MLQ: What are some different ways you hope people use, interact with, experience the book?

NLM: Some people argue with the notion that displacement is part of everyone’s personal or cultural history and is therefore universal. Those people do not realize that the history of migration is the history of human kind, and that whether or not they have been personally displaced, it figures in their familial or cultural history some how. I believe that if we each can connect or re-connect with our own displacement stories—no matter how inconsequential they may seem against the backdrop of today’s macro displacement crises, we will be better able to connect not only with information about Central Americans or Syrians or Eritreans or Rohingya, but also with our compassion. We hope the book has currency beyond the Palestinian Nakba that inspired it, and brings Palestinian displacement into mainstream discussions about displacement and the rights of displaced people.

MLQ: What advice would you have for someone else, setting out on their journey with a book project that doesn’t quite “fit” in the usual ways?

Steve Sabella, “Till the End.”

NLM: I would say, first  of all, do the project as a labor of love. Don’t create to publish. Focusing on publishing adds in a distortion to the creation. At the same time, and perhaps contradicting myself, do not give up on the publishing process when people don’t seem to “get” what you’re doing or when they think it’s not a viable project. My publisher, Michel Moushabeck at Interlink, wasn’t ready to publish “Rest in My Shade” for a long time, but he didn’t say no either.
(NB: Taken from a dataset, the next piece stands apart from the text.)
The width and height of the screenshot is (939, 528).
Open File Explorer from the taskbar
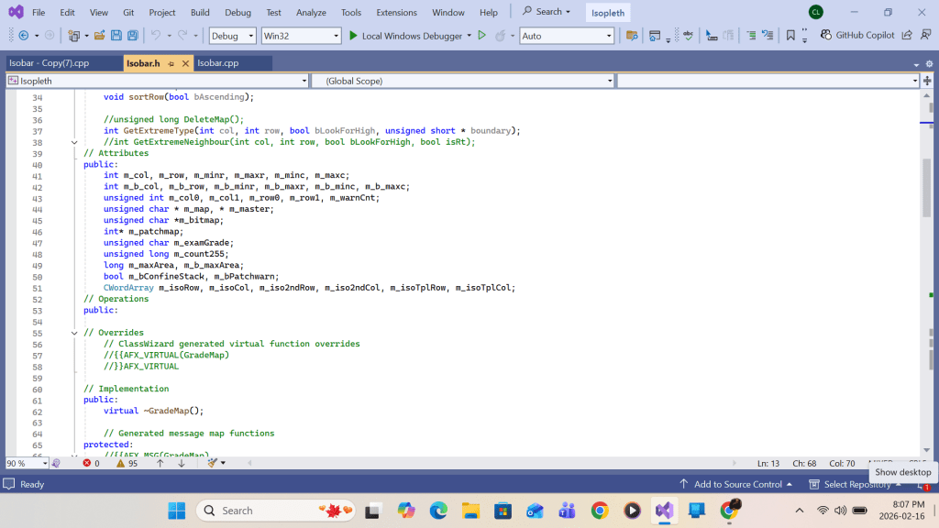coord(470,511)
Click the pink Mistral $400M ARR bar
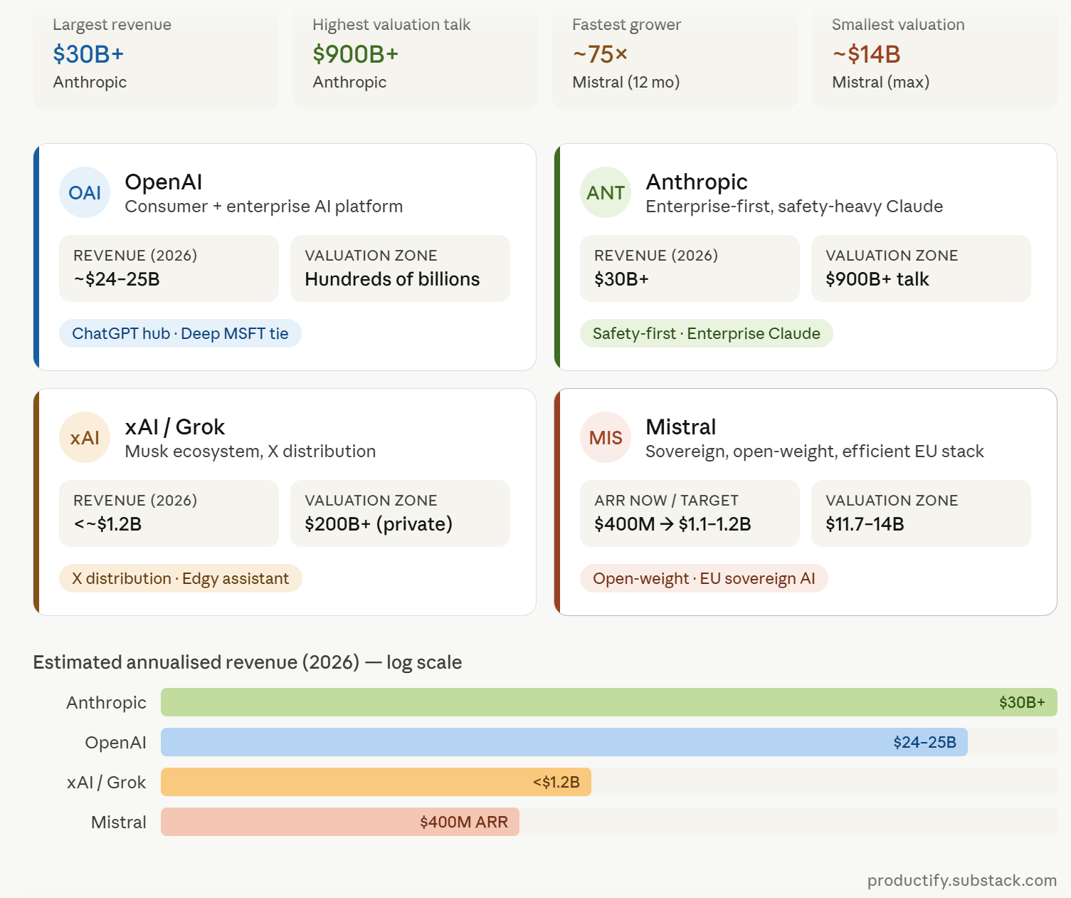The width and height of the screenshot is (1071, 898). coord(340,822)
We took this as a sign to work more on the project, clarify the vision, and demonstrate that we’re willing to do the work to make our labor of love into one that is also worth his time and effort to publish.

We were also lucky to have Palestine Museum commit to buying the first 1000 copies, and major preorders from the United Nations Association of Orange County and Zaytoun in the UK. This type of moral and financial support goes a long way and makes the book into a project with built-in champions.